Thursday, 05 March 2020 12:48

Taking the p*ss out of leaching

Written by  Mark Daniel
Farmer Lachlan McKenzie (left) with Denis Collins, Pastoral Robotics. Farmer Lachlan McKenzie (left) with Denis Collins, Pastoral Robotics.

Having seen Spikey from Pastoral Robotics at the 2017 National Fieldays, we recently caught up with a unit that had completed two seasons on a dairy farm a short distance from Rotorua.

Spikey takes a two-pronged approach, to address the problem of nitrate leaching, alongside helping to promote a significant increase in dry matter production.

In practice the rear mounted spiked rotor uses electrical conductivity to detect urine patches produced by dairy cows that in turn prompts the machine to apply a liquid solution of NitroStop to the affected areas.  This serves to inhibit the usual process of soil bound ammonia in the urine converting into soluble nitrates that typically leach into the soil profile, while also allowing a greater soluble nitrogen uptake by the plants for increased growth. Over the last two years, extensive testing in New Zealand, Australia and Ireland has confirmed that the machine is able to detect 100% of the urine patches in any given paddock.

Collected data:
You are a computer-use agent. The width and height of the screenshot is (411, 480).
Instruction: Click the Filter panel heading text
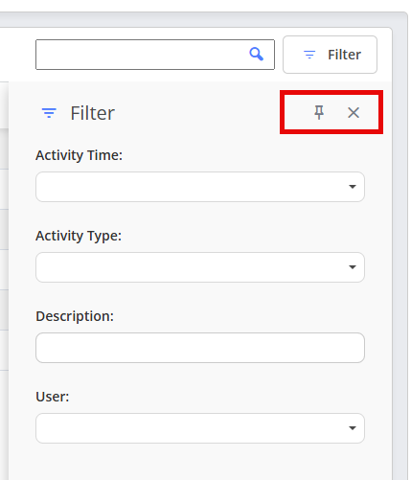(92, 113)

Written problem A: According to the article on Spikey, why does the machine apply NitroStop to urine patches? Answer in one to three sentences.
Written problem B:
Answer these questions from the article on Spikey:
(i) At which event was Spikey from Pastoral Robotics seen in 2017?
(ii) How many seasons had the unit completed on the dairy farm near Rotorua?
(iii) In which countries has the machine been tested?
Written problem C: Carry on the article on Spikey, starting after its final sentence.
The listing is separate material and has no connection to the article on Spikey.

Task response A: NitroStop stops the soil-bound ammonia in the urine from turning into soluble nitrates, which would otherwise leach into the soil profile. It also lets the plants take up more soluble nitrogen, which increases growth.

Task response B:
(i) The 2017 National Fieldays.
(ii) Two seasons.
(iii) New Zealand, Australia and Ireland.

Task response C:
The current, commercially available Spikey system is based around a 2.5m centrally mounted base unit that in turn carries lateral wing assemblies to deliver a working width of 8 metres, said to be suitable for tractors from 85 to 120hp. The format sees 54 spiked rotors carried on spring steel arms that are insulated with a heavy-duty plastic coating. In addition to the base unit, users can also specify an optimised twin disc fertiliser, used to apply urea prills, granules or blended fertilisers at rates as low as 10kgs/ha, over the same 8m working width. The overall result sees yield increases that could range from 15 to 23% over conventional systems.

Dairy News visited Lachlan McKenzie’s operation, who liked what he saw on demo, so bought a machine and now has two seasons use under his belt. McKenzie comments that the machine is easy to use, typically operated at speeds of 10-12kph, ideally within 48 hours of the cows leaving a paddock

Discussing the economics of owning a machine that costs $65,000 for the standard unit and $75,000 when fitted with the fertiliser spreader option, McKenzie shares the machine with three other local farms, so has spread the initial capital cost. A trailed, 2.8m machine at $19,000 is also available for towing with an ATV or side by side. 

Denis Collins, Sales and Marketing Manager for Pastoral Robotics, suggests that over a typical season and eight passes of the machine, costs amount to about $300/ha, which given the response in production that can be up to $1,000/ha makes for an attractive proposition.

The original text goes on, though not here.